Une délégation du Conseil régional d’Ile-de-France, conduite par sa Présidente, Mme Valérie PECRESSE, a séjournée les 11 et 12 avril 2019 au Mali.  Cette visite de Mme PECRESSE vise la relance des rapports de coopération décentralisée avec les collectivités maliennes, en particulier avec la Région de Kayes qui compte un nombre importants de ressortissants en Île-de-France.

Ce jeudi après-midi, cette délégation a rencontré les responsables de la Coordination des Associations de Développement des Cercles de la Région de Kayes en France (CADERKAF) ainsi que ceux de la Coordination des Associations de Développement des Cercles de la Région de Kayes à Bamako (CADERKA), dans la salle de conférence du Haut conseil des collectivités territoriales à Bamako.

Au cours de cette journée de travail, il a essentiellement été question de redynamiser cette coopération exemplaire de co-développement des territoires qui a connu des moments tumultueux ces dernières années. Ainsi, au cours des échanges elles ont passées à revue les domaines de coopération possible. Il s’agit notamment dans le domaine des changements climatiques, l’agriculture, la culturelle, formation professionnelle, les unités industrielles, etc. Aussi, les deux parties ont profité de l’occasion pour faire le point des projets de coopération entre Kayes et l’Ile-de-Franceinitié depuis 2002, date de la signature de la première Convention de coopération.

L’ancienne ministre française, Mme PECRESSE a souligné que son ambition est d’apporter l’expertise de sa région au développement de la région Kayes qui entretient des relations très uniques avec l’Ile de France. Elle s’est convaincu que le destin du Mali et la France sont lié par un même destin. De son avis, cette communauté de la diaspora keynésienne constitue une force très puissante, car elle forme un réseau de solidarité très important en France. Aussi, elle regorge des leaders dans un certain nombre de domaines en Ile de France. «Cette diaspora a envie de s’intéresser à l’avenir du Mali, à son développement, à sa stabilité», a-t-elle justifiée.

Pour ce faire, les associations de la diaspora en collaboration avec le gouvernement du Mali ainsi que les autorités régionales de Kayes vont identifier un certain nombre de projets susceptibles d’être financés par sa région au Mali. Déjà, a-t-elle expliqué, pas mal de projets de formation professionnelle ont été identités. Selon elle, sa région a une longue expérience de la formation et l’accompagnement des jeunes migrants qui arrivent sur le territoire. Il s’agit d’organiser cette formation de manière cohérente de façon à faire des propositions de retour qui soient cohérentes avec les opportunités d’affaires au Mali en rapport avec les sociétés françaises ou maliennes qui ont aussi besoin de talents sur place.

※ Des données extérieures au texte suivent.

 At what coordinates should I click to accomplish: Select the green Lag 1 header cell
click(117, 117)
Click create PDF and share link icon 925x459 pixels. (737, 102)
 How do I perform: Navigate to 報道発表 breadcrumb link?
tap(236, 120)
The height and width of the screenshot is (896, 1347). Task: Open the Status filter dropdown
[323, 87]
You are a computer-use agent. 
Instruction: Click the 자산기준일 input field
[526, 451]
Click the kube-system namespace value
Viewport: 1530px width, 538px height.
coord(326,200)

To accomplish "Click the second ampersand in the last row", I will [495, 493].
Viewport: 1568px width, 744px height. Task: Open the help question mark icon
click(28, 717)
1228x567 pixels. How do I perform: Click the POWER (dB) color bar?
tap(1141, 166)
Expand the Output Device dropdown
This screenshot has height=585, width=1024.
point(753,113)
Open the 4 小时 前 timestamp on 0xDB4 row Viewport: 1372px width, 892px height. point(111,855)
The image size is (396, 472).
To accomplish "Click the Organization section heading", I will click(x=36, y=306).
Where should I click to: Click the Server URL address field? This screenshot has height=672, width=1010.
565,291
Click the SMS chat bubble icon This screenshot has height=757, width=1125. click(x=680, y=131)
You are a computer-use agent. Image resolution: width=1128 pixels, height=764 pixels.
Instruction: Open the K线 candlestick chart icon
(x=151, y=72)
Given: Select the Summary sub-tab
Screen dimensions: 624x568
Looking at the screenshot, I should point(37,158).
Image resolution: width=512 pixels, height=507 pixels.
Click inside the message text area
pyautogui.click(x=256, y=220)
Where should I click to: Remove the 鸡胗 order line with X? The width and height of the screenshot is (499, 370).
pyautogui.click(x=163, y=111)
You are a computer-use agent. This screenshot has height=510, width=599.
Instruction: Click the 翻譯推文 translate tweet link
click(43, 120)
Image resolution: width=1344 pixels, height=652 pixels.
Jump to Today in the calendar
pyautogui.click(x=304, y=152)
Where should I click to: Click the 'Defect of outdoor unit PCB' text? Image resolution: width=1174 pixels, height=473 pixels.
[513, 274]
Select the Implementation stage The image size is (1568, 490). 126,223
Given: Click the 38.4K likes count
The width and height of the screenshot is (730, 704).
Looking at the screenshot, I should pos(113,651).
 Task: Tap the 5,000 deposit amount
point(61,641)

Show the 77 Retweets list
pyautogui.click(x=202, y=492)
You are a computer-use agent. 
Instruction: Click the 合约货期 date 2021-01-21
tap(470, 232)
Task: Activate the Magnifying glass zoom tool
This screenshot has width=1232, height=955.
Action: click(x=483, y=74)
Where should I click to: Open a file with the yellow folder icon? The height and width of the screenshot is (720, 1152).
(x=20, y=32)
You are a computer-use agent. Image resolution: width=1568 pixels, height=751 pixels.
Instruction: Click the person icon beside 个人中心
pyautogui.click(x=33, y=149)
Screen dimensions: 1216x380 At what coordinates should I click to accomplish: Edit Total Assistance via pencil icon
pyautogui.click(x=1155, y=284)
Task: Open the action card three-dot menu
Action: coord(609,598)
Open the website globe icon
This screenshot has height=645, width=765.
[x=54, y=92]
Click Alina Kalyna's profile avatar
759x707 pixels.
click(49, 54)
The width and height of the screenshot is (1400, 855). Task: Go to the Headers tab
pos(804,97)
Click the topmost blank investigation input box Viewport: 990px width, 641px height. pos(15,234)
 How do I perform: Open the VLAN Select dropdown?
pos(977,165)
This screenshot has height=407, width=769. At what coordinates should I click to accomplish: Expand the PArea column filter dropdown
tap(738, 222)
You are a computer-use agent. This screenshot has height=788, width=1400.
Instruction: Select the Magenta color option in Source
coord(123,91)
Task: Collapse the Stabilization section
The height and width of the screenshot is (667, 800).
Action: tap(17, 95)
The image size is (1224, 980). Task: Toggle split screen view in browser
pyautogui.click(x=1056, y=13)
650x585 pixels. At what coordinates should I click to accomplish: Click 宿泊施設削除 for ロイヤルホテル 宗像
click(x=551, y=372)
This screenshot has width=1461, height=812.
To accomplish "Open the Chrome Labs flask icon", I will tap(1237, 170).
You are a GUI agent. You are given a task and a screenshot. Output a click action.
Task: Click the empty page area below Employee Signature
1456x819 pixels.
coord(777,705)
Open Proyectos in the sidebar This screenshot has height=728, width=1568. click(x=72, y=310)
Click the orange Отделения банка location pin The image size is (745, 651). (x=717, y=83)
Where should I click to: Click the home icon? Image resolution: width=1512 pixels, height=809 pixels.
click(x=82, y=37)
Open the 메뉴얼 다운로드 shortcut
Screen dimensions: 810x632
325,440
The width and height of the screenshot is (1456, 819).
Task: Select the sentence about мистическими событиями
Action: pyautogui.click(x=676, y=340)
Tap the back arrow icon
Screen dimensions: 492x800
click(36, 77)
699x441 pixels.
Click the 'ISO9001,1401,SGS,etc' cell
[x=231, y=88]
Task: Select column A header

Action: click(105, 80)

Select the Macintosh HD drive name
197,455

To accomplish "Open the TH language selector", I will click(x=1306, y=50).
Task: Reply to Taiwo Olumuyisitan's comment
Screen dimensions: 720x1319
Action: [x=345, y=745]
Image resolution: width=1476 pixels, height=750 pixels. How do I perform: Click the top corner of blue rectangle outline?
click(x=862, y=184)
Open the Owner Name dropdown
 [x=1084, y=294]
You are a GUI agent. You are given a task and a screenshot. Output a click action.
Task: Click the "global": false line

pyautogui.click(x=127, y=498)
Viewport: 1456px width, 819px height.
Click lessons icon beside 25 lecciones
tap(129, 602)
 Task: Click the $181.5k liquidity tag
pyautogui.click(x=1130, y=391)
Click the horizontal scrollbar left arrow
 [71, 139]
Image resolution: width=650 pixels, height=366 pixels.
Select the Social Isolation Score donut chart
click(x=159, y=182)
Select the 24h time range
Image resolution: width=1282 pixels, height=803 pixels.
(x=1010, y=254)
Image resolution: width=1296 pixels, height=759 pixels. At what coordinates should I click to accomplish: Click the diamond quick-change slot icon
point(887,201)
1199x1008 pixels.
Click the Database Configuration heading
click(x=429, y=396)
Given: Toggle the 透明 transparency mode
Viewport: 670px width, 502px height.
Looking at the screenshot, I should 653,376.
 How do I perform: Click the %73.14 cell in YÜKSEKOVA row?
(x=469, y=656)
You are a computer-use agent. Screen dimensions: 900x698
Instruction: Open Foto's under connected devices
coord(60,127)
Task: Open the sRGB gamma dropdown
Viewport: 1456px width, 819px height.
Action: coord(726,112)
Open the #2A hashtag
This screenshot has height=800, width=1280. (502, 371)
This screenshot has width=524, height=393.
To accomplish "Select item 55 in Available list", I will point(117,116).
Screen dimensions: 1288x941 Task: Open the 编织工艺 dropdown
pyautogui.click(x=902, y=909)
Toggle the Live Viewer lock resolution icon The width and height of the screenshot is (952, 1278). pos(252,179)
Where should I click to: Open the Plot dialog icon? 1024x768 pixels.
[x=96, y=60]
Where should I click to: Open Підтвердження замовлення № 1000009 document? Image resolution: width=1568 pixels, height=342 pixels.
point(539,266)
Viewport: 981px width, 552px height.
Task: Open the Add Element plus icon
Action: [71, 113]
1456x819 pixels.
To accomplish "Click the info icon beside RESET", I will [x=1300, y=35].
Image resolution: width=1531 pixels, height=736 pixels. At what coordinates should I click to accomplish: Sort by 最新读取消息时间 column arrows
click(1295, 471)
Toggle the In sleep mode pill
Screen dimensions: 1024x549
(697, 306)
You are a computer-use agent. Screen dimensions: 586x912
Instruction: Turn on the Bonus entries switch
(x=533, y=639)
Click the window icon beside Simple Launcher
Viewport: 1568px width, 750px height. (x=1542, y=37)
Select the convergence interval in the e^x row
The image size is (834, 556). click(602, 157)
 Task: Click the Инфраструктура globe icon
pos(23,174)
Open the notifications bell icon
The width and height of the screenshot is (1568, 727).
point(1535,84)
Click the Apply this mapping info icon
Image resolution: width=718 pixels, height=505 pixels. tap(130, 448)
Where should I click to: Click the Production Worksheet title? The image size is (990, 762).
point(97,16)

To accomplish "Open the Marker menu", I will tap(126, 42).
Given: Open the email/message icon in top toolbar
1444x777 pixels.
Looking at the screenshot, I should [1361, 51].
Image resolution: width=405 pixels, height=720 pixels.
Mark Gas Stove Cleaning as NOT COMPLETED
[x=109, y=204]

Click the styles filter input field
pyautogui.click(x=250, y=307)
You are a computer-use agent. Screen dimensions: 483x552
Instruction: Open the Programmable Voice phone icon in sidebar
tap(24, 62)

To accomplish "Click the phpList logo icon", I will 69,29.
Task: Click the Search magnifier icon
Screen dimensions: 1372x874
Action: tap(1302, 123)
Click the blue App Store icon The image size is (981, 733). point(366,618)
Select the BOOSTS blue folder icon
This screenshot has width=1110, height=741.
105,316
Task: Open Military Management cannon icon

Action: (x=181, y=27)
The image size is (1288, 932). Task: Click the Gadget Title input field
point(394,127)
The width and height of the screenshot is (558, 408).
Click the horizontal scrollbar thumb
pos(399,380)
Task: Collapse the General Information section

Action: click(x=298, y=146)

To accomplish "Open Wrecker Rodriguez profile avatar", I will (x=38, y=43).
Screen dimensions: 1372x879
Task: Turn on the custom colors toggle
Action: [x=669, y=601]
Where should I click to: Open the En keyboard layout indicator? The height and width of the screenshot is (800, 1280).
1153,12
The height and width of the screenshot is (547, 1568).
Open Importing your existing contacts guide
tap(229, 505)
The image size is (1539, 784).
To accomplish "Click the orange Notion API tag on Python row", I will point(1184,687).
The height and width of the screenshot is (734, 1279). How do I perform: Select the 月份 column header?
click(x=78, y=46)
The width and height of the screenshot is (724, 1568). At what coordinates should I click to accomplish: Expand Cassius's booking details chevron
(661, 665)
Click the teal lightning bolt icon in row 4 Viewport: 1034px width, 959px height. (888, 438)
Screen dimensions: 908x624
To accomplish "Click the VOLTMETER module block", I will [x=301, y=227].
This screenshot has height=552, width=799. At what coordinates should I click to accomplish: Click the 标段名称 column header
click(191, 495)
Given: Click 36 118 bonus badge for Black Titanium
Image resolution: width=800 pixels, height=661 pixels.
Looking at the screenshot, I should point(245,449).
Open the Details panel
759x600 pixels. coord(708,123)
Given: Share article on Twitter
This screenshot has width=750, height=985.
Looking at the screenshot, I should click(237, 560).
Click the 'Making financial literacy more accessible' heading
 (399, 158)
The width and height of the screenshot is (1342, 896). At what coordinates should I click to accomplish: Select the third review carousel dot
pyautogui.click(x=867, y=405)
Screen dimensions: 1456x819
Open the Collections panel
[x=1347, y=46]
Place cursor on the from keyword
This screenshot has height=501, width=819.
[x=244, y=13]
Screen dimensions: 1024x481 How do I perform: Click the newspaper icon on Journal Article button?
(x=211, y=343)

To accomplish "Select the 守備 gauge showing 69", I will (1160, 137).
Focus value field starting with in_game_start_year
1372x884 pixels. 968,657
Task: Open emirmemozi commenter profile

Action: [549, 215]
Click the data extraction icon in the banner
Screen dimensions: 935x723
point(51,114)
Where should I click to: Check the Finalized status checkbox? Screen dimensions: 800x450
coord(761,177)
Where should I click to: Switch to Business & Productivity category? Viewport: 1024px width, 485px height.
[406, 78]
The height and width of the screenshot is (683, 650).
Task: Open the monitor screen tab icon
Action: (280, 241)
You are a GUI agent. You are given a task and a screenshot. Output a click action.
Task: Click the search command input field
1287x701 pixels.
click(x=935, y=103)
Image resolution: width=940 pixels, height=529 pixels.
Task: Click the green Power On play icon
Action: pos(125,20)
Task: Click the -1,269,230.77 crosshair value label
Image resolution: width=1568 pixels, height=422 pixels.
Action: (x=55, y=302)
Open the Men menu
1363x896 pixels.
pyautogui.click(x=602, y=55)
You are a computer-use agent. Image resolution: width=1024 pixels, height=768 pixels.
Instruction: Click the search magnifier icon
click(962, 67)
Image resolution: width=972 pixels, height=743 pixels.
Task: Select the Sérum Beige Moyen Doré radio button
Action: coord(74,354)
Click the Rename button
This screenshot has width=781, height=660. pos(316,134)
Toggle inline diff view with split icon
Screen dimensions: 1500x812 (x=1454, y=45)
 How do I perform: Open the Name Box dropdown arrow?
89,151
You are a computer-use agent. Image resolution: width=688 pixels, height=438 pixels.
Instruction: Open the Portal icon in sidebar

En synergie avec les franco-maliens chercheurs ou universitaires, il s’agira aussi de venir au Mali avec des formateurs. Car, a-t-elle fait savoir, il y a ici au Mali des centres de formation qui attendent des formateurs. C’est pourquoi, elle envisage des partenariats entre les centres de formations en France et au Mali. «Nous avons des filières agricoles très forte, notamment le maraichage ; des centres de formations très fortes, des lycées agricoles très puissantes. La région agricole classée 1ère productrice de fromage en France ; 2è productrice de céréales, grande productrice de sucre», a-t-elle dit.

En outre, en marge de la nuit du Mali qui se déroulera en septembre à Paris, Mme Pécresse souhaiterait organiser à Paris, une conférence sur l’entrepreneuriat au Mali et un salon sur l’investissement dans notre pays.

L’idée, c’est de faire venir toute la diaspora et les amis franciliens du Mali et voir comment on peut lancer des projets. «Je ne suis pas venue pour juste faire une déclaration d’amour au Mali, mais je suis vraiment venue pour concrétiser, et donner des preuves d’amour. L’idée, c’est d’avoir une convention très concrète, avec des projets très concrets à réaliser qu’on s’engagerait à réaliser ensemble», a-t-elle conclu.

Dans les interventions, les responsables de la CADERKAF et de la CADERKA, ont tenu à remercier Mme PECRESSE à cette visite qui constitue pour eux une marque de solidarité avéré entre les territoires. En fin, ils ont invité la visiteuse à s’investir pour l’opérationnalisation de l’aéroport international de Kayes qui a promis de prendre rapidement contact avec les autorités française dans ce sens. Il s’agit de faire en sorte qu’une ligne de vol direct Air-France soit ouverte entre Kayes et Paris.